8. Name a different conjugate of $P$; call it $g P g^{-1}$. We need this to be exactly $P$. It’s got the right size already, so we just need it to be contained in $P$. Here a leap of faith: what’s special about $P$? It’s the kernel of a homomorphism $\pi: N \rightarrow \dfrac{N}{P}$ (because it’s a normal subgroup of $N$). So, after proving that $\pi$ is defined on what we want to give as its arguments (that is, after showing that $g P g^{-1}$ is contained in $N$, or equivalently that all elements of $g P g^{-1}$ stabilise $P$ under conjugation), consider $\pi(g^{-1} P g)$. This is clearly $\{e\}$, and hence $g^{-1} P g$ is in the kernel of $\pi$, and hence is a subset of $P$, as required.
9. Now the second theorem: all the Sylow p-subgroups need to be conjugate. Name a Sylow p-subgroup $Q$, and have it act on $X$ as above. Then in exactly the same way as in step 7, since $\vert X \vert$ is not a multiple of $p$, we have that there is some $h \in G$ such that $\{h P h^{-1}\}$ is an entire orbit under conjugation by $Q$.
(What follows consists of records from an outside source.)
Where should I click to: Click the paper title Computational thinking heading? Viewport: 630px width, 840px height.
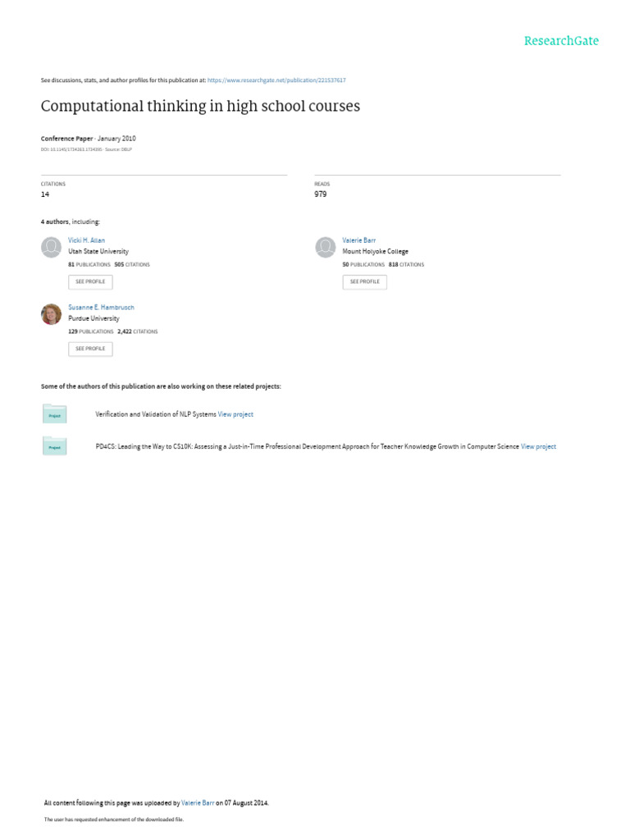(x=200, y=106)
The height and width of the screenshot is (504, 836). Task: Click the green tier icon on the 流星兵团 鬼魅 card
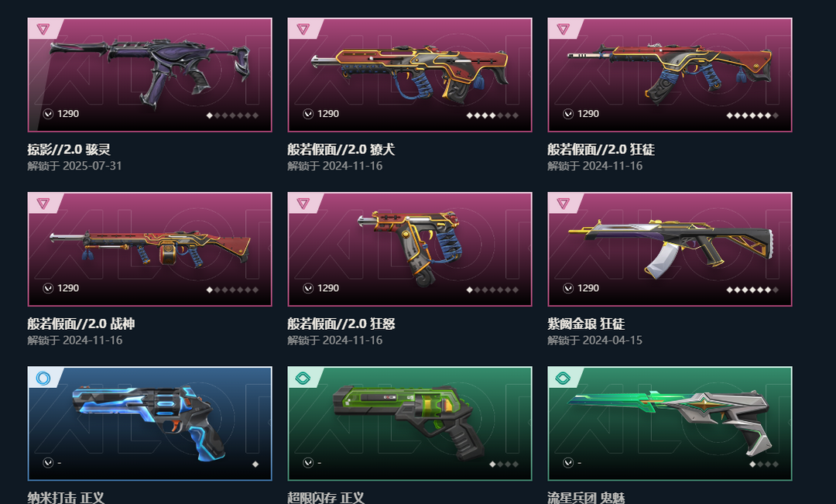563,378
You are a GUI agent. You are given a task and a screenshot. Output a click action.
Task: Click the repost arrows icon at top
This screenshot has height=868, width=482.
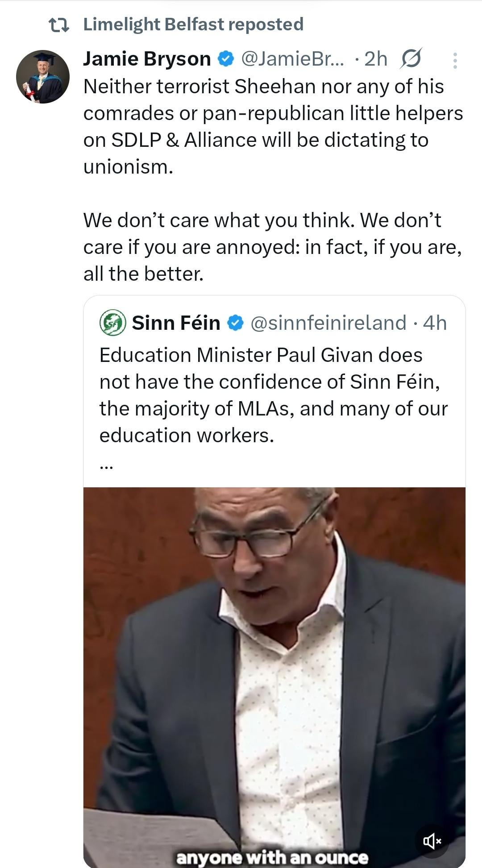point(58,25)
10. Exactly as in step 8, a conjugate $h P h^{-1}$ is on its own in an orbit, so it is fixed under conjugation by every element in $h^{-1} Q h$. Hence $H = h^{-1} Q h$ is contained within $N$ and we can use $\pi$. Suppose that $H$ is not fully contained in the kernel of $\pi$; then applying $\pi$ to it gives us a subgroup, which must have prime power order (from the fact that $h^{-1} Q h$ had prime power order); it also has order dividing that of $\dfrac{N}{P}$, which is not a multiple of $p$: contradiction.
11. $H$, a conjugate of $Q$, is hence contained in the kernel of $\pi$. Then since it is of the same size as the kernel, it must be the kernel, but that is $P$.
12. Now the third theorem: we’ve just shown that $X$ is precisely the set of Sylow p-subgroups, so $\vert X \vert \equiv 1 \pmod p$ is just what we want (but we’ve already shown it back in step 8); and since it is also precisely an orbit when $G$ acts on $P$ by conjugation, it must have order dividing that of $G$.